[Stored items]
====

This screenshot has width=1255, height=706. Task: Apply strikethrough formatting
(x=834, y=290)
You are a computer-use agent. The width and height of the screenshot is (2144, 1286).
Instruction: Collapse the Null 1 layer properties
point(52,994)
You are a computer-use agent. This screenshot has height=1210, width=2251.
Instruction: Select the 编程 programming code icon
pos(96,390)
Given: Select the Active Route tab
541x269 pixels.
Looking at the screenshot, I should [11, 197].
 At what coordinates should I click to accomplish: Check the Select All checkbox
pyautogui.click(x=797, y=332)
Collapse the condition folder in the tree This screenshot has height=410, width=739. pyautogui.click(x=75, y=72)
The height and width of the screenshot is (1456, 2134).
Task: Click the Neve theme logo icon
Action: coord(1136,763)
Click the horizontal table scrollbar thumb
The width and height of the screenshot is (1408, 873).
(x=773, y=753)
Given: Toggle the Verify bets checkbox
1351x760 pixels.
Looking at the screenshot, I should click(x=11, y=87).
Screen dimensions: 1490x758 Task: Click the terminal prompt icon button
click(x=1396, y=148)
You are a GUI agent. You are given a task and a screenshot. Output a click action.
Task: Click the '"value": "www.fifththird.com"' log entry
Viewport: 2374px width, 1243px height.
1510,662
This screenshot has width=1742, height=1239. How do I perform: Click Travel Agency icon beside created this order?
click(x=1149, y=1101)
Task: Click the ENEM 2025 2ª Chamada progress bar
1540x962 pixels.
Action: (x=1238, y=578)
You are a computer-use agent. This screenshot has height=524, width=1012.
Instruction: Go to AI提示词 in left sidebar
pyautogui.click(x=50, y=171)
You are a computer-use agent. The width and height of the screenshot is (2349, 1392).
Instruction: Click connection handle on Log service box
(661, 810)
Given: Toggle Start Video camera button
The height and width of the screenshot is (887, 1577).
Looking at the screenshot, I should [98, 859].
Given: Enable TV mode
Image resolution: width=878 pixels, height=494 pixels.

====

For each line shown above, write an exact copy.

Worked solution:
This screenshot has width=1255, height=706. Task: Apply strikethrough formatting
(x=834, y=290)
You are a computer-use agent. The width and height of the screenshot is (2144, 1286).
Instruction: Collapse the Null 1 layer properties
point(52,994)
You are a computer-use agent. This screenshot has height=1210, width=2251.
Instruction: Select the 编程 programming code icon
pos(96,390)
Given: Select the Active Route tab
541x269 pixels.
Looking at the screenshot, I should [11, 197].
 At what coordinates should I click to accomplish: Check the Select All checkbox
pyautogui.click(x=797, y=332)
Collapse the condition folder in the tree This screenshot has height=410, width=739. pyautogui.click(x=75, y=72)
The height and width of the screenshot is (1456, 2134).
Task: Click the Neve theme logo icon
Action: coord(1136,763)
Click the horizontal table scrollbar thumb
The width and height of the screenshot is (1408, 873).
(x=773, y=753)
Given: Toggle the Verify bets checkbox
1351x760 pixels.
Looking at the screenshot, I should click(x=11, y=87).
Screen dimensions: 1490x758 Task: Click the terminal prompt icon button
click(x=1396, y=148)
You are a GUI agent. You are given a task and a screenshot. Output a click action.
Task: Click the '"value": "www.fifththird.com"' log entry
Viewport: 2374px width, 1243px height.
1510,662
This screenshot has width=1742, height=1239. How do I perform: Click Travel Agency icon beside created this order?
click(x=1149, y=1101)
Task: Click the ENEM 2025 2ª Chamada progress bar
1540x962 pixels.
Action: (x=1238, y=578)
You are a computer-use agent. This screenshot has height=524, width=1012.
Instruction: Go to AI提示词 in left sidebar
pyautogui.click(x=50, y=171)
You are a computer-use agent. The width and height of the screenshot is (2349, 1392).
Instruction: Click connection handle on Log service box
(661, 810)
Given: Toggle Start Video camera button
The height and width of the screenshot is (887, 1577).
Looking at the screenshot, I should [98, 859].
Given: Enable TV mode
Image resolution: width=878 pixels, height=494 pixels.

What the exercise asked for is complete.